Prompt:
Only one stretch of the records below should be repeated. It starts with the line containing "option title text" and goes on through the line containing "This screenshot has height=595, width=1568.", exactly as written.

Segment Start: Records for the task

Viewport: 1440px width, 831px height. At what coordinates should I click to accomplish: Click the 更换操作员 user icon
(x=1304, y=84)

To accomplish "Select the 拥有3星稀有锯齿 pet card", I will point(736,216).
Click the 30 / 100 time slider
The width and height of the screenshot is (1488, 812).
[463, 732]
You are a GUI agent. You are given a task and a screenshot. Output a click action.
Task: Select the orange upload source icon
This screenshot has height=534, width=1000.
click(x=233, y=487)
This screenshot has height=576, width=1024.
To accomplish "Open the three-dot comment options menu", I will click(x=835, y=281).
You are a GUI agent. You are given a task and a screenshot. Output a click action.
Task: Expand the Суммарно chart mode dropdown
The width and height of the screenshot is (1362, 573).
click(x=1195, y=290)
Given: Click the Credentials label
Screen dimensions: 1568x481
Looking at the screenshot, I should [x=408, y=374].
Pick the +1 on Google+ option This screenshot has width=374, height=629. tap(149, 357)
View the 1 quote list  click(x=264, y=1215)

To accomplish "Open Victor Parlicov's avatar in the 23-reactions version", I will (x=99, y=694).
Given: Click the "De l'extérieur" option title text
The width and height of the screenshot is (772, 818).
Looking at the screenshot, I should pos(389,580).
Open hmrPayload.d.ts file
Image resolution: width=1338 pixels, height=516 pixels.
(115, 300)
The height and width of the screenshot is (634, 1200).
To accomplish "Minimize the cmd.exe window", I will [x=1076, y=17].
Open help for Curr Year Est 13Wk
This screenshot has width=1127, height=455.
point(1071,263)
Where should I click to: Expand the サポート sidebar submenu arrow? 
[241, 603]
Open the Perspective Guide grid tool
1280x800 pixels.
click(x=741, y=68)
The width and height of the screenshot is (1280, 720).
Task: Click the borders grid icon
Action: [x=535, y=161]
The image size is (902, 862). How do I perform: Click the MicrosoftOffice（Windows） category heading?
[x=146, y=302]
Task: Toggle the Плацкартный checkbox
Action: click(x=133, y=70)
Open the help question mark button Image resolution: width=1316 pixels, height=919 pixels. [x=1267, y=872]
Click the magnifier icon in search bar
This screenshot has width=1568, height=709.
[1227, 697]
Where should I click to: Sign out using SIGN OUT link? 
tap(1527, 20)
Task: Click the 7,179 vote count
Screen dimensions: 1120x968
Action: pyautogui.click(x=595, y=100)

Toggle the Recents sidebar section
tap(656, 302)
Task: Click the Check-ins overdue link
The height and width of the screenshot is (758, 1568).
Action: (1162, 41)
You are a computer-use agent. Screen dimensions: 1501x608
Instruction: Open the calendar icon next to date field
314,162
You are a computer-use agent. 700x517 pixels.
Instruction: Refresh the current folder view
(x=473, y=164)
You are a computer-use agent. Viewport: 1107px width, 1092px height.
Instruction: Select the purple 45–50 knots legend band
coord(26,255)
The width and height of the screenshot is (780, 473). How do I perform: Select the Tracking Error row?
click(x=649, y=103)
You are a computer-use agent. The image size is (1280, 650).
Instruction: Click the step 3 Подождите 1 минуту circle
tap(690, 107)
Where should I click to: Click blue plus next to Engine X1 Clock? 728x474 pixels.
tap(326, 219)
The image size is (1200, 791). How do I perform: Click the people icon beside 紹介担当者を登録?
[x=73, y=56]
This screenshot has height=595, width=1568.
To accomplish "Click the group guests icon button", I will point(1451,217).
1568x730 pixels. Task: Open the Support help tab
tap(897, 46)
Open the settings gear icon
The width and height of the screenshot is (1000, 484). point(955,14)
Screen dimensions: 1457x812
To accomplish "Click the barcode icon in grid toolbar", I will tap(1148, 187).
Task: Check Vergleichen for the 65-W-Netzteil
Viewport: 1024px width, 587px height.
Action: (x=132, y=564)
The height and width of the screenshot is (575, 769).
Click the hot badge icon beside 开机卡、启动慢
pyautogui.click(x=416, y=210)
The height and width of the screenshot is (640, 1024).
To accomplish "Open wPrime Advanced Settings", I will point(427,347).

Segment End: Records for the task

Exercise response:
Given: Click the "De l'extérieur" option title text
The width and height of the screenshot is (772, 818).
Looking at the screenshot, I should pos(389,580).
Open hmrPayload.d.ts file
Image resolution: width=1338 pixels, height=516 pixels.
(115, 300)
The height and width of the screenshot is (634, 1200).
To accomplish "Minimize the cmd.exe window", I will [x=1076, y=17].
Open help for Curr Year Est 13Wk
This screenshot has width=1127, height=455.
point(1071,263)
Where should I click to: Expand the サポート sidebar submenu arrow? 
[241, 603]
Open the Perspective Guide grid tool
1280x800 pixels.
click(x=741, y=68)
The width and height of the screenshot is (1280, 720).
Task: Click the borders grid icon
Action: [x=535, y=161]
The image size is (902, 862). How do I perform: Click the MicrosoftOffice（Windows） category heading?
[x=146, y=302]
Task: Toggle the Плацкартный checkbox
Action: click(x=133, y=70)
Open the help question mark button Image resolution: width=1316 pixels, height=919 pixels. [x=1267, y=872]
Click the magnifier icon in search bar
This screenshot has width=1568, height=709.
[1227, 697]
Where should I click to: Sign out using SIGN OUT link? 
tap(1527, 20)
Task: Click the 7,179 vote count
Screen dimensions: 1120x968
Action: pyautogui.click(x=595, y=100)

Toggle the Recents sidebar section
tap(656, 302)
Task: Click the Check-ins overdue link
The height and width of the screenshot is (758, 1568).
Action: (1162, 41)
You are a computer-use agent. Screen dimensions: 1501x608
Instruction: Open the calendar icon next to date field
314,162
You are a computer-use agent. 700x517 pixels.
Instruction: Refresh the current folder view
(x=473, y=164)
You are a computer-use agent. Viewport: 1107px width, 1092px height.
Instruction: Select the purple 45–50 knots legend band
coord(26,255)
The width and height of the screenshot is (780, 473). How do I perform: Select the Tracking Error row?
click(x=649, y=103)
You are a computer-use agent. The image size is (1280, 650).
Instruction: Click the step 3 Подождите 1 минуту circle
tap(690, 107)
Where should I click to: Click blue plus next to Engine X1 Clock? 728x474 pixels.
tap(326, 219)
The image size is (1200, 791). How do I perform: Click the people icon beside 紹介担当者を登録?
[x=73, y=56]
This screenshot has height=595, width=1568.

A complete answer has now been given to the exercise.